Cela a donné à la lueur des bougies :

une gloutonnerie de gâteaux apéritif, à défaut de dîner, et quelques verres de Brouilly et de Chardonnay pour rafraîchir nos palais déshydratés à force de pérorer.


une Bambou sortie de sa grippe, survoltée !


une Lolo guillerette, dans une forme resplendissante


Et moi, le coeur léger, un voile de mascara et de gloss pour Mamie Doux, portant le magnifique corsage en dentelles de Calais offert par Mamounette aujourd'hui, et qu'elle enfilait lorsqu'elle avait... 18 ans !!



La magie de toutes ces générations confondues a permis de distiller du bonheur pour une bien belle soirée.

Merci Mamie Doux pour les beaux ongles qui m'ont redonné bonne mine, pour le petit billet qui a mis de la légèreté dans mon quotidien et du vin dans mon verre ;)
Merci Mamounette pour ce bien bel habit qui m'a fait économiser un shopping et un appel du banquier.
Merci les filles parce que c'est bon d'être entre filles !


3 commentaires:

Anonyme a dit…

Bonjour,
Je me permets encore un commentaire. Tu sais qu'au moins une personne te lis...;-)
Moi aussi, je me rappelle l'odeur de la colle Cléopâtre...
Très attendrissant ton billet sur ta grand-mère. Je trouve que sur la photo, vous avez les mêmes mains fines. Moi aussi, ma grand-mère est née en 1918, mais, elle n'est hélas plus de ce monde. Joli corsage et bien conservé. Si mes calculs sont bons, elle a dû l'acheter en 1936.
Bon dimanche et @ bientôt de te lire. LN77

La comtesse de Ségur a dit…

Chère LN77

Permets-toi autant de commentaires que tu le souhaites, tu seras toujours la bienvenue ici !
Et ton oeil de lynx permet d'éviter les coquilles d'orthographe ;)

Pour l'année 1936, il faudra que je demande à Mamounette pour avoir confirmation de la date !

et pour les mains de Mamie Doux, je trouve ses doigts tellement plus fins. En tout cas, je ne sais pas si nous avons les mêmes mains, en tout cas, nous avons bien le même caractère !

Beau dimanche à toi aussi et à bientôt !

Anonyme a dit…

Rien n'est plus heureux mais tout aussi nostalgique que les merveilleux moments partagés avec les siens. Une mamie si âgée et si fragile reste la conservatrice de tout et un secret gardé précieusement au fond de son coeur. Il y a beaucoup de choses au fond, au fond, me dit-elle, et tout lui revient.
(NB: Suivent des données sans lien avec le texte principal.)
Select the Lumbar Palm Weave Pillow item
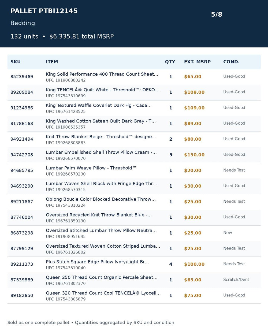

La nuit elle pense et quand elle se réveille,elle se sent si perdue de cette nuit éveillée par tant de souvenirs, qu'elle ne sait plus où elle est.Elle s'angoisse du silence de la pièce vide.Elle fut très heureuse de la présence de sa petite fille. Elle me parle toujours de cette absence de tous ceux qu'elle voudrait à côté d'elle. C'est bien comtesse que vous ayez une lectrice fidèle qui vous réponde. Je serai donc la suivante pour vous convaincre de votre réussite prochaine. Vous paraissez si douée dans vos écrits!Tenez bon, ayez la tête dans le guidon pour foncer. Manouchak.